6: br0: <BROADCAST,MULTICAST,UP,LOWER_UP> mtu 1500 qdisc noqueue state UP group default qlen 1000
link/ether 9a:a5:6d:27:15:f6 brd ff:ff:ff:ff:ff:ff
inet 10.231.25.9/24 metric 100 brd 10.231.25.255 scope global dynamic br0
valid_lft 6110sec preferred_lft 6110sec
inet6 fe80::98a5:6dff:fe27:15f6/64 scope link
valid_lft forever preferred_lft forever

I can also use my router to assign the static IP since I declare ‘dhcp4: yes’. In practice, I typically do both.

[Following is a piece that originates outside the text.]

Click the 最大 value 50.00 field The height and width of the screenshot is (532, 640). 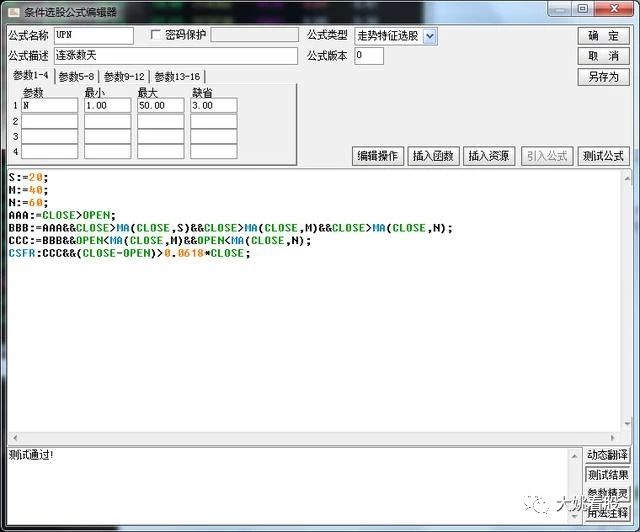pos(160,105)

I assign this host br0 bridge device to an incus profile thus:

incus profile show br0
config:
  limits.cpu: "2"
  limits.memory: 4GiB
  snapshots.expiry: 2w
  snapshots.schedule: '@daily'
description: Default LXD profile with BRIDGE network
devices:
  eth0:
    nictype: bridged
    parent: br0
    type: nic
  root:
    path: /
    pool: default
    type: disk
name: br0
used_by:
- [/1.0/.....]
project: default

So something like:

incus launch images:debian/12 cbr1 --profile br0
incus launch images:debian/12 c1

incus list

+---------------------------------+---------+-------------------------+------+-----------------+-----------+
| c1                              | RUNNING | 10.23.16.79 (eth0)      |      | CONTAINER       | 0         |
+---------------------------------+---------+-------------------------+------+-----------------+-----------+
| cbr1                            | RUNNING | 10.231.25.139 (eth0)    |      | CONTAINER       | 0         |
+---------------------------------+---------+-------------------------+------+-----------------+-----------+

c1 gets its IP from the standard incusbr0 (10.23.16.0/24) and cbr1 has an IP from the lan (10.231.25.0/24). Both can access internet and you can route etc.

Is that what you’re trying to achieve? If so, hopefully this is helpful. If not, well sorry I read your question wrong. Good luck.